«I giorni della rivolta» di Claudio Bolognini, per Agenzia X. Come in un film, il romanzo incrocia i destini di tredici personaggi intorno ai fatti torinesi del 1962
Nell’attuale passaggio storico caratterizzato da un’ondata di reazione e da un’impasse immaginativa, riflettere sulla rivolta del 1962 di piazza Statuto a Torino può insegnarci a leggere il presente, a capire come nascono i movimenti e, in qualche maniera, a «provocarli»? «Sì. L’analisi della trasformazione della composizione sociale e una tessitura politica delle relazioni tra soggettività apparentemente distanti sono elementi che possono aiutarci a far emergere una nuova vitalità dei movimenti di base», risponde Claudio Bolognini, autore di I giorni della rivolta. Quelli di piazza Statuto (Agenzia X, pp. 203, euro 14).
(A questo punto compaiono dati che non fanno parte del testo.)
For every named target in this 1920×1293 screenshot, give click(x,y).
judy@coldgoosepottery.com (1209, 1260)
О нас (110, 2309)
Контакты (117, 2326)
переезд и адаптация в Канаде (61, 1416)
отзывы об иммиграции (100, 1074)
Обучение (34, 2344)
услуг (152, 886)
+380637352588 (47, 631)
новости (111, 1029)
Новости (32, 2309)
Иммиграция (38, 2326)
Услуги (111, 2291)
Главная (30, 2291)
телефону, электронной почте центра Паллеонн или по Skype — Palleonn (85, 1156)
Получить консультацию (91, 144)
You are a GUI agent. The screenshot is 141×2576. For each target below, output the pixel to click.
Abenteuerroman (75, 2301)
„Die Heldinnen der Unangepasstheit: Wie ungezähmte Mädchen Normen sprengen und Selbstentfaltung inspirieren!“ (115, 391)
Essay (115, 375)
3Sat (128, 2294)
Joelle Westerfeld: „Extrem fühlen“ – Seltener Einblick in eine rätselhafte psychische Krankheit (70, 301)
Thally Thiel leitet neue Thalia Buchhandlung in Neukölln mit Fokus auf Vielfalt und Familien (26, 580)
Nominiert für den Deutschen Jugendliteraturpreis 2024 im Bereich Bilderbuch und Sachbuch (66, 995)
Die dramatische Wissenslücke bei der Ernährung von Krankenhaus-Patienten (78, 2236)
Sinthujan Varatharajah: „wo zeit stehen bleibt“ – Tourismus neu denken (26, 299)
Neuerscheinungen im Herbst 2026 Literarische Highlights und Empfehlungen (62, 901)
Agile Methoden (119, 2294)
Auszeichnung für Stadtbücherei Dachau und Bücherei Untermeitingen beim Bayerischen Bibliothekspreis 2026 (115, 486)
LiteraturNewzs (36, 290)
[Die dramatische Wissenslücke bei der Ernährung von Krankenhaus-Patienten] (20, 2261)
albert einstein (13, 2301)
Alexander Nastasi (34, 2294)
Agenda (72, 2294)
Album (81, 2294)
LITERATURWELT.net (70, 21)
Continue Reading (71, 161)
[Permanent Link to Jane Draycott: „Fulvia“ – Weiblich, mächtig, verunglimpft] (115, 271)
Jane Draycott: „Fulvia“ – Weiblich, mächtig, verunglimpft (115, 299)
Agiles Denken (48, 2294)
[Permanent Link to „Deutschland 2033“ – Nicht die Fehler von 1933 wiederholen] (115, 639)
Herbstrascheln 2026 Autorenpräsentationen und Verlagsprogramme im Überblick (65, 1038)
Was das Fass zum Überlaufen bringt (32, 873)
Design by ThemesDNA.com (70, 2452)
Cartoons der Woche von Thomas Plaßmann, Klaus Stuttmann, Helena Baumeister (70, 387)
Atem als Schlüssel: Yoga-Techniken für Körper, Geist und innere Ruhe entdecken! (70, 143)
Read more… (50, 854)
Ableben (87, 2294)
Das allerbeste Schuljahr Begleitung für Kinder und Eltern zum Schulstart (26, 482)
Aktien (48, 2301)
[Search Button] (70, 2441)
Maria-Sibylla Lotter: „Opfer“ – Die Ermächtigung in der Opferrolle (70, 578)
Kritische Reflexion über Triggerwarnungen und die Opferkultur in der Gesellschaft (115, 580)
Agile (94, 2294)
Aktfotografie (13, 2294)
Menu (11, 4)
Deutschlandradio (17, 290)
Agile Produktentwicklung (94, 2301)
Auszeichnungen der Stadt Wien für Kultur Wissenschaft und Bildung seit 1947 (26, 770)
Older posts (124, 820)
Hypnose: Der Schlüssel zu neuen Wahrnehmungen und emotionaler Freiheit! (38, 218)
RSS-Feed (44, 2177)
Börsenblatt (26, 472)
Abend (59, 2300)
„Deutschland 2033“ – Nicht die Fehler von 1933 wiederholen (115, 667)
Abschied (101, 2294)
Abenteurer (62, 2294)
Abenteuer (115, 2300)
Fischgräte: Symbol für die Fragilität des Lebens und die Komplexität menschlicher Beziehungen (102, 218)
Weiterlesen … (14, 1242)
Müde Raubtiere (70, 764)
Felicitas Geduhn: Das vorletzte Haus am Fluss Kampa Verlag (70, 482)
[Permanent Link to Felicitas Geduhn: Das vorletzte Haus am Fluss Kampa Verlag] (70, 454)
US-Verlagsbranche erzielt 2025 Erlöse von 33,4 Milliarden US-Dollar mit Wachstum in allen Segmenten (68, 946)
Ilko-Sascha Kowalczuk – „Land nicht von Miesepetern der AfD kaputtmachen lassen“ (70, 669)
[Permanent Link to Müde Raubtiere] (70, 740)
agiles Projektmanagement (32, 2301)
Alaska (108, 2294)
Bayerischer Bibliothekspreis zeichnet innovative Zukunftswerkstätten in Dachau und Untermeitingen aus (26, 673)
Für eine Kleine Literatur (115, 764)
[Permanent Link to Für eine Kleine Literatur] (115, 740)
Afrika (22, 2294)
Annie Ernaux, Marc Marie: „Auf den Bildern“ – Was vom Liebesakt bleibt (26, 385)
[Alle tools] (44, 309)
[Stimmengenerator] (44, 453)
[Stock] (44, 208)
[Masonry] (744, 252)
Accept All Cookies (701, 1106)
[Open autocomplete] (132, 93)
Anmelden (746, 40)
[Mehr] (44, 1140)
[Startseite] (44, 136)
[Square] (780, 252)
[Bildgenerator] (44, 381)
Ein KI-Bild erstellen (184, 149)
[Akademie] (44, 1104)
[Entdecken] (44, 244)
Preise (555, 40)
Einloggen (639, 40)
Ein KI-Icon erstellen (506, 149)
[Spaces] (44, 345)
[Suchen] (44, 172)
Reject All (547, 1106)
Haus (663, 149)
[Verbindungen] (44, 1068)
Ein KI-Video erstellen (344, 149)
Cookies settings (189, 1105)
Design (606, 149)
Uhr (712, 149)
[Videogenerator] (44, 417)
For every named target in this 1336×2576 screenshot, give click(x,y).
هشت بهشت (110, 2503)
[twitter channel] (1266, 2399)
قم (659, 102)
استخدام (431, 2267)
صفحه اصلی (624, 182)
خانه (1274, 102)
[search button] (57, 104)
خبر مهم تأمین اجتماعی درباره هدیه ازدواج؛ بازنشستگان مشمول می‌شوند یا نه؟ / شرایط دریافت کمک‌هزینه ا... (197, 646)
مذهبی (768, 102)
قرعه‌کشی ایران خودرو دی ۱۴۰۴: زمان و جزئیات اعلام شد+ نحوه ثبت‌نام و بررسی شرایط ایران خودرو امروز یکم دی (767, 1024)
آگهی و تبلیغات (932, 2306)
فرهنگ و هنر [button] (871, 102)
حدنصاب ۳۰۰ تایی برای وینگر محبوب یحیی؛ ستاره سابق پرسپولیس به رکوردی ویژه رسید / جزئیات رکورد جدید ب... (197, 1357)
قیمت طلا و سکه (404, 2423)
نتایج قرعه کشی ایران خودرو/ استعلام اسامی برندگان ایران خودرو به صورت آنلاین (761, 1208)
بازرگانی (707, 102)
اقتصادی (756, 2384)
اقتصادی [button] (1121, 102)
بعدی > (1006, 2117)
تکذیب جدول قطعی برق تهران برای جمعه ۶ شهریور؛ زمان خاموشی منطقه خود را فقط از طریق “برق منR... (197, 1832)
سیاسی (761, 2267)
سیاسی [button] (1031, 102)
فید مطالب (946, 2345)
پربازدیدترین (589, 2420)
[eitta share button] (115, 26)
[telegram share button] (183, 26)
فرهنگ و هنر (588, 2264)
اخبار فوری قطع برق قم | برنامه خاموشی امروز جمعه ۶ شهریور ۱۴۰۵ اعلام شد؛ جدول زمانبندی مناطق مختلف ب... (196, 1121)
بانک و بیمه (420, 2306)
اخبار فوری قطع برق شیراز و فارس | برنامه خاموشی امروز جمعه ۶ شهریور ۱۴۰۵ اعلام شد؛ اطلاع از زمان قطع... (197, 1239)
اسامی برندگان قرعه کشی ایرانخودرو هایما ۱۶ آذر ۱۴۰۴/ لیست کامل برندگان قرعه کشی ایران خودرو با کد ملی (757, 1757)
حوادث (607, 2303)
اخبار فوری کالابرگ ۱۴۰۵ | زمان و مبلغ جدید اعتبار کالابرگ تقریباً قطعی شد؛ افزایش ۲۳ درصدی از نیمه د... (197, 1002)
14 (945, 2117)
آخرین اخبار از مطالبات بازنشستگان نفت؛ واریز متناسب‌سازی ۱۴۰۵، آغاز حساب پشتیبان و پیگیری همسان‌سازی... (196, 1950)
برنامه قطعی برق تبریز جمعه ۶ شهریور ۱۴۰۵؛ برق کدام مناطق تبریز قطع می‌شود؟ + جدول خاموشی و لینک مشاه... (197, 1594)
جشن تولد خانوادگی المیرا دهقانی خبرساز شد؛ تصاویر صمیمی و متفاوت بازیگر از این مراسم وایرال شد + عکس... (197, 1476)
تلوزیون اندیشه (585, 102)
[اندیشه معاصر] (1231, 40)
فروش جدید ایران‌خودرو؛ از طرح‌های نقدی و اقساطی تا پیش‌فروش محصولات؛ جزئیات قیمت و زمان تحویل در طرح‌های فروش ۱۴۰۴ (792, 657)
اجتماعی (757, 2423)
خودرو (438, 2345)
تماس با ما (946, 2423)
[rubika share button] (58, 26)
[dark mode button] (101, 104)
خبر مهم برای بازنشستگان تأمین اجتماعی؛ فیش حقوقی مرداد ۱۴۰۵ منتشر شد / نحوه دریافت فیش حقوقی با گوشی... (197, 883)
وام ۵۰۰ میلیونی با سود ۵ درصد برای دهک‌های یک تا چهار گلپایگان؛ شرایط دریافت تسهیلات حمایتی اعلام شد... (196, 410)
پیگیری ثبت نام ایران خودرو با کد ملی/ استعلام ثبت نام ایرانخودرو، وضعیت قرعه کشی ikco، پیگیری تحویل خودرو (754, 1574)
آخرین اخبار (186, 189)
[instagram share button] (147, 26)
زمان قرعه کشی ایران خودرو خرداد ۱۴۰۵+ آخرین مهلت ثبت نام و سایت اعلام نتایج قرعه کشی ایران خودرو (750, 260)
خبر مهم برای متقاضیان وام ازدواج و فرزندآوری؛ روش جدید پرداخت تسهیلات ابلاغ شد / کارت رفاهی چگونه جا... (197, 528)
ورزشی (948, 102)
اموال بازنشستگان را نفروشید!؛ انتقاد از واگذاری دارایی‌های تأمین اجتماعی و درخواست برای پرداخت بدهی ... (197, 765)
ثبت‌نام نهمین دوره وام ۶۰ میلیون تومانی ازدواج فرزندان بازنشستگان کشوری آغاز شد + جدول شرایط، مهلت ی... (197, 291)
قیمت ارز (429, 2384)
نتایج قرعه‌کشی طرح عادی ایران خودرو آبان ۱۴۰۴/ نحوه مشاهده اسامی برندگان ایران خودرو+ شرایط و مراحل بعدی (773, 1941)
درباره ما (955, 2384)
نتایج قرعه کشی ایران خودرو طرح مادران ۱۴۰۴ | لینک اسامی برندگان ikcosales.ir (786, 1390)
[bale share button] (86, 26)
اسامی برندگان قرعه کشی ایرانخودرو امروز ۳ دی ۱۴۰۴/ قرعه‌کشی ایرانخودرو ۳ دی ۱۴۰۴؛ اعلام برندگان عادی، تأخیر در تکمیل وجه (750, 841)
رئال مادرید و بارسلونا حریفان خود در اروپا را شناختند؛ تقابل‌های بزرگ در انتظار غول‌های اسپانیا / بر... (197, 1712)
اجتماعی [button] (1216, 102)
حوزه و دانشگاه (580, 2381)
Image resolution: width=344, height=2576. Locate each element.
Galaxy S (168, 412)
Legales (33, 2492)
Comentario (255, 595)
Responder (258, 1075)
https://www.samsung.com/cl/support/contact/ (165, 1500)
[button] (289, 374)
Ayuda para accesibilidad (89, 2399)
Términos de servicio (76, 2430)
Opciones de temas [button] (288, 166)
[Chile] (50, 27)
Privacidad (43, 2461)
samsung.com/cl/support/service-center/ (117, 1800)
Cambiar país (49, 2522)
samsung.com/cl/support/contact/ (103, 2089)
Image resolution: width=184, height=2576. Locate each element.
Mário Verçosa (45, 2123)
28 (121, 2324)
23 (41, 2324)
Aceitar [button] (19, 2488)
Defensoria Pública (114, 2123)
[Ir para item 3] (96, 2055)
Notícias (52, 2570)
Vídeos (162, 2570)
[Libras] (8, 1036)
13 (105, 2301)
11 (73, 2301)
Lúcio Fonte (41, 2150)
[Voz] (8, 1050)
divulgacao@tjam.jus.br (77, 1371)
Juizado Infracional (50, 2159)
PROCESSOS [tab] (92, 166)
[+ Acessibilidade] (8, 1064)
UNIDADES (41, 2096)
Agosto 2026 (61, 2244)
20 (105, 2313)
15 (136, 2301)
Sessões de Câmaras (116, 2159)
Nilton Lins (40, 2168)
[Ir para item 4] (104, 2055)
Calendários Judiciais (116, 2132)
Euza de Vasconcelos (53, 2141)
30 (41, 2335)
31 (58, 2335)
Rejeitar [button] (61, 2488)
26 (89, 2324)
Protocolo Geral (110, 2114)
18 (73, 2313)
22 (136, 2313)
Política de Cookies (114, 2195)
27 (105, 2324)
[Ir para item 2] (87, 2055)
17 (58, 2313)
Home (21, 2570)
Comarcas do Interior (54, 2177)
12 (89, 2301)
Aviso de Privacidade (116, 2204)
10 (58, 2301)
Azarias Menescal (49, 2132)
SI TRATTA DI UN ROMANZO che sembra perfetto per diventare la sceneggiatura di un film, ma nello stesso tempo fa riflettere su come nascono i movimenti, sui loro periodi carsici e di formazione, che a volte sfociano in eventi incendiari di rivolta, in rivoluzioni o in strutturate rivendicazioni.
I TREDICI PROTAGONISTI raccontano le tre giornate di rivolta, ognuno dalla propria esperienza e dal proprio punto di vista, ma in qualche passaggio incrociano la medesima scena vista da diversa angolazione e con diversa interpretazione: come in un montaggio cinematografico. I personaggi che agiscono nella città fordista sono giovani operai e operaie che arrivano dal profondo Sud come dal profondo Nord e dalle campagne piemontesi, ma anche una studentessa di medicina, un ragazzo calabrese uscito dal riformatorio che ci fa ripensare a Franti, il ribelle di Cuore, un poliziotto del reparto Celere, un commerciante… e un vecchio medico comunista che tesse le relazioni tra memoria, scontri di piazza e nuovi compagni.
C’è tanta memoria in questo romanzo, detta e non detta: da Edmondo De Amicis, che in piazza Statuto abitava, che con i suoi testi Primo maggio e Lotte civili aleggia dal passato, alle analisi di due libri-chiave per capire quei giorni: L’immigrazione meridionale a Torino di Goffredo Fofi e Spartakus. Simbologia della rivolta di Furio Jesi. Due intellettuali che, quando scrissero quei testi, vivevano a Torino e avevano negli occhi gli avvenimenti di quei giorni.
«CI SI APPROPRIA di una città fuggendo o avanzando nell’alternarsi delle cariche, molto più che giocando da bambini per le sue strade o passeggiandovi più tardi con una ragazza. Nell’ora della rivolta non si è più soli nella città», scrive Jesi. Nel romanzo di Bolognini succede di più, un bacio tra due dei protagonisti, Maria Rosaria e Pietro, unisce amore e rivolta e salva i diretti interessati dalla carica della polizia.
NEL 1962 TORINO è una città segnata dal silenzio sociale, la sconfitta della Fiom sancisce la «normalizzazione» politica degli stabilimenti. Valletta, amministratore delegato Fiat, dichiara pacificata la situazione in fabbrica. Per sette anni in città la conflittualità si genera nelle piccole industrie, mentre il «gigante Fiat» è muto, non esprime conflitto. Alla scadenza del contratto nazionale dei metalmeccanici, le prime giornate di sciopero indette dai sindacati vedono gli operai della Fiat rimanere al di fuori dalla mischia. Poi, all’inizio di luglio, la situazione si scalda. Gli scioperi hanno un’imprevista riuscita, un successo inatteso da parte degli stessi organizzatori.
Ma uno dei tre sindacati confederali, la Uil, sigla un accordo separato e si sottrae alla lotta, un gruppo consistente di lavoratori reagisce alla situazione, marcia sul centro, si reca in piazza Statuto, dove c’era la sede del sindacato colpevole d’avere rotto il fronte operaio e la cinge d’assedio. Interviene la polizia, si accendono degli scontri sempre più violenti e sempre più estesi. Per tre giorni. È in questo contesto che si svolge il romanzo, una situazione che prefigura il ventennio successivo, con il ’68, il ’77 e il passaggio dall’operaio-massa all’operaio-sociale, dalla produzione fordista a quella postfordista.
IMPOSSIBILE NON PENSARE a Vogliamo tutto, il romanzo di Nanni Balestrini, che pur ambientato nel 1969 e costruito con struttura narrativa e lavoro linguistico totalmente differenti, vuole arrivare – come I giorni della rivolta – alla medesima mitopoiesi della ribellione, esistenziale e collettiva, e di una trasmissione della memoria delle lotte. Quello che ci serve oggi per ricostruire una soggettività molteplice e agente.